Will It Work Here? Site Assessment to Determine Suitability for Passive Treatment of Nitrogen

Tuesday, August 8, 2017: 1:10 p.m.
Marcel Belaval , U.S. Environmental Protection Agency, Region 1, Boston, MA
Danna Truslow , WaterVision LLC, Portsmouth, NH
Jeffrey Barbaro , U.S. Geological Survey, Northboro, MA
Denis R. LeBlanc , U.S. Geological Survey, Northborough, MA
Tom Cambareri , Cape Cod Commission, Barnstable, MA
Scott Michaud , Cape Cod Commission, Barnstable, MA, MA

Nitrogen loading to embayments and the resulting eutrophication of estuaries are among the most pressing environmental challenges faced by communities on Cape Cod. Currently, local and regional governments are engaged in a planning process to address nutrient pollution in embayments, the largest controllable source of which is septic systems. In the hydrogeologic setting of Cape Cod, high densities of septic systems distributed across the landscape produce large areas of elevated inorganic nitrogen in the aquifer. While nutrient reduction via sewering is one option communities are implementing, communities are also exploring approaches that provide alternatives to conventional sewering. One such alternative approach is the use of permeable reactive barriers (PRBs) using carbon based media for remediation of nitrate in groundwater.

In 2015, the U.S. Environmental Protection Agency, with assistance from the U.S. Geological Survey and the Cape Cod Commission, developed an assessment protocol to identify hydrologic site conditions appropriate for use of PRBs under typical Cape groundwater and nitrogen source circumstances. The protocol was applied at five potential PRB sites in the towns of Falmouth, Barnstable, Orleans, Mashpee, and Dennis. Sites were selected following an earlier regional-scale evaluation of candidate sites that utilized available data such as expected nitrogen loading, modeled groundwater elevation and flow direction, and distance to receiving surface waters. At each of the sites, a series of monitoring wells was installed to measure hydraulic gradients, monitor water quality and characterize aquifer materials. The protocol developed for site assessments helps define the level of effort needed to determine the suitability of a site for PRB treatment. The results from using this protocol underscore the importance of collecting site-specific hydrologic data before concluding that PRB treatment is an appropriate alternative approach to remediate nitrogen, even in settings where elevated groundwater nitrogen may impact large areas of an aquifer.

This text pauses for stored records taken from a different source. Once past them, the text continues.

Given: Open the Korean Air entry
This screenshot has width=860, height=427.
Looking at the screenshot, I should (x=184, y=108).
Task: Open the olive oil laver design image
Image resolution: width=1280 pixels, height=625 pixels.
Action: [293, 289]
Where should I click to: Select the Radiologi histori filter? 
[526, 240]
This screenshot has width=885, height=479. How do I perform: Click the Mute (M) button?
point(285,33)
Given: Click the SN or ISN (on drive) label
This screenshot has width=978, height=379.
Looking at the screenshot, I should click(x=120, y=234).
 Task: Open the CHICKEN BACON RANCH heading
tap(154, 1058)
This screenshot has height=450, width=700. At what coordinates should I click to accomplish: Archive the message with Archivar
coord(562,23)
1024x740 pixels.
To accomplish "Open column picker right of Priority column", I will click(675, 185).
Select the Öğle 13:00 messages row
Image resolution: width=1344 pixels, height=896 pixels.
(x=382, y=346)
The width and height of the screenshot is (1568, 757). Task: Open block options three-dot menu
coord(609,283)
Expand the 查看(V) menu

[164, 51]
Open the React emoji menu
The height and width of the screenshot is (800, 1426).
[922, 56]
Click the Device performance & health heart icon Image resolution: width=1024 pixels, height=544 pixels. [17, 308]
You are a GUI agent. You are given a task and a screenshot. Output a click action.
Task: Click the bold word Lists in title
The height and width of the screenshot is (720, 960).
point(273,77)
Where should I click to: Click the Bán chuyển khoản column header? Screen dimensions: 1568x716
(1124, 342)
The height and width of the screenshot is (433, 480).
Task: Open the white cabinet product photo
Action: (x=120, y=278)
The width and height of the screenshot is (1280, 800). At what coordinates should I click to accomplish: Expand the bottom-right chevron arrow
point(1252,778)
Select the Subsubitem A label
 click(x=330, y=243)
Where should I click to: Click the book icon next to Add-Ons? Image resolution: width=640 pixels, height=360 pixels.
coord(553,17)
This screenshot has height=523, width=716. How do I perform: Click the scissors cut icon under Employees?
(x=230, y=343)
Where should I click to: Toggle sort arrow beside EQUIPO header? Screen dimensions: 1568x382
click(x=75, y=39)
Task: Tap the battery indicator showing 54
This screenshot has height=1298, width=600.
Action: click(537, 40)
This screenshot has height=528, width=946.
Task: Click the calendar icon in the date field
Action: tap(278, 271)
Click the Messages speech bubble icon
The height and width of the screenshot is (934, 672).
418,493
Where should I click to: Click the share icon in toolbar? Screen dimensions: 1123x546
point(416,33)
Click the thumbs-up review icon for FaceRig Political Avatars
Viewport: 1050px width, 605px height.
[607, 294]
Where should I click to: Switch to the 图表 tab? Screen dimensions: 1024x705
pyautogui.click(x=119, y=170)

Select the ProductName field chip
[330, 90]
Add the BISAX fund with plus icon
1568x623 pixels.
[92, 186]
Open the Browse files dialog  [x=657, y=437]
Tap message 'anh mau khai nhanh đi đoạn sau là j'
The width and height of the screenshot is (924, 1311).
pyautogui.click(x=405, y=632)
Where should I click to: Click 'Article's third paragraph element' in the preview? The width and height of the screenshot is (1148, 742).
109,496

Marcel Belaval, U.S. Environmental Protection Agency, Region 1, Boston, MA
Marcel Belaval is a Hydrologist with the U.S. Environmental Protection Agency, New England Regional Office where he provides technical support for groundwater issues including contamination, protection, and supply issues. He has an M.S. in Geophysics from Boston College and a B.S. in Geology from the University of Connecticut.

Danna Truslow, WaterVision LLC, Portsmouth, NH
Principal, WaterVisionLLC

Jeffrey Barbaro, U.S. Geological Survey, Northboro, MA

Denis R. LeBlanc, U.S. Geological Survey, Northborough, MA
Denis LeBlanc is a hydrologist with the U.S. Geological Survey in Northborough, Mass. He is project leader of the USGS Cape Cod Toxic Substances Hydrology Research Site and also coordinates the USGS technical assistance to the groundwater cleanup at the Joint Base Cape Cod military reservation. Denis received a B.S. in Hydrology from the University of New Hampshire and an M.S. in Civil and Environmental Engineering from MIT. He joined the USGS in 1975, and since then has been involved in many studies of the groundwater resources of Cape Cod.

Tom Cambareri, Cape Cod Commission, Barnstable, MA
Tom Cambareri manages the Water Resources Program of the Cape Cod Commission. He has 30 years of experience in Cape Cod water resource issues. He has an M.S. in geology with a focus on hydrogeology from the University of Massachusetts Amherst. He is a certified groundwater professional and a Massachusetts licensed site cleanup professional. Cambareri has participated with numerous local and regional groups focusing on the protection and restoration of water quality and is an appointed member to the Massachusetts Water Resources Commission. He is a key person in the commission’s technical and regulatory review of comprehensive wastewater management plans.